[What to work on] Repeat the lines of the entries word for word, starting at the line that contains "element. This screenshot has height=1920, width=1080." and ending at the line that contains "coordinates (370, 843).".

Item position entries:
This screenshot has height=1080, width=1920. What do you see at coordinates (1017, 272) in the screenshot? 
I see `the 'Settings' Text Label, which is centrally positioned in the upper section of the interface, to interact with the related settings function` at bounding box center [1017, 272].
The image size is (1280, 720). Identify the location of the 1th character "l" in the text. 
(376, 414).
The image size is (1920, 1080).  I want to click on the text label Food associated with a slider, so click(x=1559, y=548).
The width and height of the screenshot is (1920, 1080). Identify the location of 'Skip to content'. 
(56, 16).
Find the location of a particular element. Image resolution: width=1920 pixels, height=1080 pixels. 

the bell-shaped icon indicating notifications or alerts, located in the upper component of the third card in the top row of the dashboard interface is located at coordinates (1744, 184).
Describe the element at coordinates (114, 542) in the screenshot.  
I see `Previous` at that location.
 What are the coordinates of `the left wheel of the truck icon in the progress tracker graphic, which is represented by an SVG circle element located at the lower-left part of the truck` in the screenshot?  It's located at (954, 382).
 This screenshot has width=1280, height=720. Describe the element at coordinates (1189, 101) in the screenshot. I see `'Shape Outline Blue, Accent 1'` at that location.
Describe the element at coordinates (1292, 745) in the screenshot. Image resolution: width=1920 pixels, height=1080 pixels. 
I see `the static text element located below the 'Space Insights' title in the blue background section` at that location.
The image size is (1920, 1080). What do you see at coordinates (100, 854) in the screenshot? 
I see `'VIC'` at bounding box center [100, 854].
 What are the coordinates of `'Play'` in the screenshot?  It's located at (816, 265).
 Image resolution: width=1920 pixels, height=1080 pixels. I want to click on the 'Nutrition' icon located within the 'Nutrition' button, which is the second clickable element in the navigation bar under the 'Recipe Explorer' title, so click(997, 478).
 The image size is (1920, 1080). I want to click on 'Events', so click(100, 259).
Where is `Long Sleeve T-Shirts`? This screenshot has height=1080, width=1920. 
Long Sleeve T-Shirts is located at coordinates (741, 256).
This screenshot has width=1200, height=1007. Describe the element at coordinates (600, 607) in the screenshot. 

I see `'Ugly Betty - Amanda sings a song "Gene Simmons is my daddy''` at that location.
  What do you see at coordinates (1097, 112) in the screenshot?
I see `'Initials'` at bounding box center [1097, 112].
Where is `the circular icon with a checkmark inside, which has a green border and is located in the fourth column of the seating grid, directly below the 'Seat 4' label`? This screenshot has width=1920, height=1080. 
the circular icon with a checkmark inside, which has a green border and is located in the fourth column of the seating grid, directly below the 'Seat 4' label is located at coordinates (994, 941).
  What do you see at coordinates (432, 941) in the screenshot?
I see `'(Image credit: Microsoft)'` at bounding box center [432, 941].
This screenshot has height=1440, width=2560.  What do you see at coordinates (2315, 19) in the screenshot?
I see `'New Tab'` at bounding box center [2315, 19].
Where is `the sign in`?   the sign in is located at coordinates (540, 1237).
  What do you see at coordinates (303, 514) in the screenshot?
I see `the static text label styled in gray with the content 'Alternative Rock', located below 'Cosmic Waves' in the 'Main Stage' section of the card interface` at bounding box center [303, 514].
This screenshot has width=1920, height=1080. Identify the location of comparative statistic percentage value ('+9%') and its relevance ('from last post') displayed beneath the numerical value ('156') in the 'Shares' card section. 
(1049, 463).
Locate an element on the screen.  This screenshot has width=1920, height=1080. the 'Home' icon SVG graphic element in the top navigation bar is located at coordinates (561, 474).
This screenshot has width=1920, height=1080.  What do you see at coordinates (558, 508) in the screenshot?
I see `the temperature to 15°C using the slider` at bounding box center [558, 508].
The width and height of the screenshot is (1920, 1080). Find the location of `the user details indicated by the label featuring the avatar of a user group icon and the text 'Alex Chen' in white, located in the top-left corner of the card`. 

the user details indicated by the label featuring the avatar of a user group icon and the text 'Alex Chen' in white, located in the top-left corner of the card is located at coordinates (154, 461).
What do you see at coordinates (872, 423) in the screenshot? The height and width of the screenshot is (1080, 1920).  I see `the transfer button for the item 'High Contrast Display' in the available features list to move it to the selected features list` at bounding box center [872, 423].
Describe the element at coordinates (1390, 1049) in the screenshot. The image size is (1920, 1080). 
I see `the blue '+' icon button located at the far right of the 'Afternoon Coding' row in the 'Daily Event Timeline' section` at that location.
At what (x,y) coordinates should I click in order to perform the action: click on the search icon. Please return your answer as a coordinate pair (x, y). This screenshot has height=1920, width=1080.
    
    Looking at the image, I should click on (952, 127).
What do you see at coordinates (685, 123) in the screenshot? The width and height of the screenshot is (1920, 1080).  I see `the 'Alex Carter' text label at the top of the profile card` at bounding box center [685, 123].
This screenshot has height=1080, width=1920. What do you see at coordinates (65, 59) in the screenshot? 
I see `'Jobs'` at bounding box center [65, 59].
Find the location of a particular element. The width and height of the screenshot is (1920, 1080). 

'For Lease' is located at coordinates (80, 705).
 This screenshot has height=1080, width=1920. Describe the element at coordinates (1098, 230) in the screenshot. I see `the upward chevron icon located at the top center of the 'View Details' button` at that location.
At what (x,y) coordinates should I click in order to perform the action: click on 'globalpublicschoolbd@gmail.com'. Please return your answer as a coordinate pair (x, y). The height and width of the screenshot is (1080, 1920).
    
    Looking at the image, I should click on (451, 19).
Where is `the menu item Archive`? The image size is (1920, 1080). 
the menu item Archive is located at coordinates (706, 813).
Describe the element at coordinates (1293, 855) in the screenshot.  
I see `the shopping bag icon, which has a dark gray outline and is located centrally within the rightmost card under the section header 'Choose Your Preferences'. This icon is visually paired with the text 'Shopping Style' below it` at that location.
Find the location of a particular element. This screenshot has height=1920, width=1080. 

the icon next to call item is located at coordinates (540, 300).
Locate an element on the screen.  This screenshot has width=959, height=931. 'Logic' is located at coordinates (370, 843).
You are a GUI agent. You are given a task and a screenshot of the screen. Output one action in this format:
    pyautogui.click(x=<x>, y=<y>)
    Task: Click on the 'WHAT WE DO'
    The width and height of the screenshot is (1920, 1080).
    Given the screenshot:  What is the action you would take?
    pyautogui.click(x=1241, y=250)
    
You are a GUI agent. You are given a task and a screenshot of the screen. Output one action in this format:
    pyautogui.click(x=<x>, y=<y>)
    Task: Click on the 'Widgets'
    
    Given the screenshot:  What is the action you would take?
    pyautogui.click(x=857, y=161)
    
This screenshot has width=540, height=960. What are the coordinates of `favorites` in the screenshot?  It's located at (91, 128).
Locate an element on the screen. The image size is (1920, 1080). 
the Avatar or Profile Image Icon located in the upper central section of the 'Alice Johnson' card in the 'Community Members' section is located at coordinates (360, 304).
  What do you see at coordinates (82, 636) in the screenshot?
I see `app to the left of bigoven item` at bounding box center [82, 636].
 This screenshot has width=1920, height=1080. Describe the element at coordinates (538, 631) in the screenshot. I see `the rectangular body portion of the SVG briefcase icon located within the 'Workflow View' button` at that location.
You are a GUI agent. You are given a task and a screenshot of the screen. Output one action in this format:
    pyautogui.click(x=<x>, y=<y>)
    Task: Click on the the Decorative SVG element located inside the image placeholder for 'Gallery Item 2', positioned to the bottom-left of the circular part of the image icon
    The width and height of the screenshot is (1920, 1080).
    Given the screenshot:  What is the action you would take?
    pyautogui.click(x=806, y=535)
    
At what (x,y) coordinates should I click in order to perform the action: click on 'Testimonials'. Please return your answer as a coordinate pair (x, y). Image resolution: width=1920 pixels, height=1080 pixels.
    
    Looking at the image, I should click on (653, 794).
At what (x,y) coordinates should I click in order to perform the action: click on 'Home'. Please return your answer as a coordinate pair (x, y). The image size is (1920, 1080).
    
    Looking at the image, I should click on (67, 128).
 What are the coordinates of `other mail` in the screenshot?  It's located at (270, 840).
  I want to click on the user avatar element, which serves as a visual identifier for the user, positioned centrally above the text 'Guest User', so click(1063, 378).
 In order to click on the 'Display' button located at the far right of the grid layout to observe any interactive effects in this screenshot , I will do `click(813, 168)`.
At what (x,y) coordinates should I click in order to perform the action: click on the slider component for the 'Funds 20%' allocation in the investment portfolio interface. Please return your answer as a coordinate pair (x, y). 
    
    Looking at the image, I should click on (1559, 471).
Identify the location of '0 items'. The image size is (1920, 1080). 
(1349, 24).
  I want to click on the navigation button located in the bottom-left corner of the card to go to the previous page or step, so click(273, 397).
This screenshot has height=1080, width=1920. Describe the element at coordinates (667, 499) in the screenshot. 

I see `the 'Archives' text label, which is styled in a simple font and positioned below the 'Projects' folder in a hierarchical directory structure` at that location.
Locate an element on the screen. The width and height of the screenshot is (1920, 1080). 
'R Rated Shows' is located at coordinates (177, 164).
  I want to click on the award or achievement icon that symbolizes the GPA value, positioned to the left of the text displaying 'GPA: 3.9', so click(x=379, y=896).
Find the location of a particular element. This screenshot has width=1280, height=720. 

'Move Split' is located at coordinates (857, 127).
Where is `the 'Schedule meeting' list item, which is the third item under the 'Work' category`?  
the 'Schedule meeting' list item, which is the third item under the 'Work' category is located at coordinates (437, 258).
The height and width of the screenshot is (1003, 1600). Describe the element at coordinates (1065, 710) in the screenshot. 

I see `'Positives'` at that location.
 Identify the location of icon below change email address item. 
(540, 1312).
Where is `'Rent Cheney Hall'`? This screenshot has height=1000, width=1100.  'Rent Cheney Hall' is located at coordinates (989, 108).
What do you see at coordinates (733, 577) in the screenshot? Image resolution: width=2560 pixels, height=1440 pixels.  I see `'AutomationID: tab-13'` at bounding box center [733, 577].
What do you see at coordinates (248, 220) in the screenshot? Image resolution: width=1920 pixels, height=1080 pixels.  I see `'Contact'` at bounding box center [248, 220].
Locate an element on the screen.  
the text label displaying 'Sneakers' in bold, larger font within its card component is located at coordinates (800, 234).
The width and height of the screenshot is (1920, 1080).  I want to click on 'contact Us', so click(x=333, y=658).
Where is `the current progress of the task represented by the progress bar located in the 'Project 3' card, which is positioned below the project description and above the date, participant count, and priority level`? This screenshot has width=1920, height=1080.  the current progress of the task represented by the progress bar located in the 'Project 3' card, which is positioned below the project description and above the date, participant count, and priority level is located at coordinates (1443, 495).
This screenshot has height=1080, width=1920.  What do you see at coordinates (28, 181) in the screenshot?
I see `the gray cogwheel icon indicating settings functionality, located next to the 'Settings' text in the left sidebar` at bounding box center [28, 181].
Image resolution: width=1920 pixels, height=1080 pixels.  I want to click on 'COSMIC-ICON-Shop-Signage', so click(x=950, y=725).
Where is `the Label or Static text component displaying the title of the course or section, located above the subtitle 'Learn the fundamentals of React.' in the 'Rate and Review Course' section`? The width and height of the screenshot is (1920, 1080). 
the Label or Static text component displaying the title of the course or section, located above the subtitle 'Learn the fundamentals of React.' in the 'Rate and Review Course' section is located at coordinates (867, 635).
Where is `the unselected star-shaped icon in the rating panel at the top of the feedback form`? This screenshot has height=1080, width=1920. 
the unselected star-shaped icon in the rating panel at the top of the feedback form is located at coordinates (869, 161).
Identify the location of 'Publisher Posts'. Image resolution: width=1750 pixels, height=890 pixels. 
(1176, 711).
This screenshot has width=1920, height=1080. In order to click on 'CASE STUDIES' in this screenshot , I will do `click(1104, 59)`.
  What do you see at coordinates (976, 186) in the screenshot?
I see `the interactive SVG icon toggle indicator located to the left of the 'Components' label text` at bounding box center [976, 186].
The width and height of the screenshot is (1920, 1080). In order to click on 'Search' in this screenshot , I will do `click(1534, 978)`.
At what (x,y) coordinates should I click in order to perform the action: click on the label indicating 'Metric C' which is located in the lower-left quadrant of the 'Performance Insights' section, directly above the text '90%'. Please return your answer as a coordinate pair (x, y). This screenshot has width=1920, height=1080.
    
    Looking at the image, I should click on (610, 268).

[Written response]
Find the location of a particular element. This screenshot has height=1920, width=1080. 

the icon next to call item is located at coordinates (540, 300).
Locate an element on the screen.  This screenshot has width=959, height=931. 'Logic' is located at coordinates (370, 843).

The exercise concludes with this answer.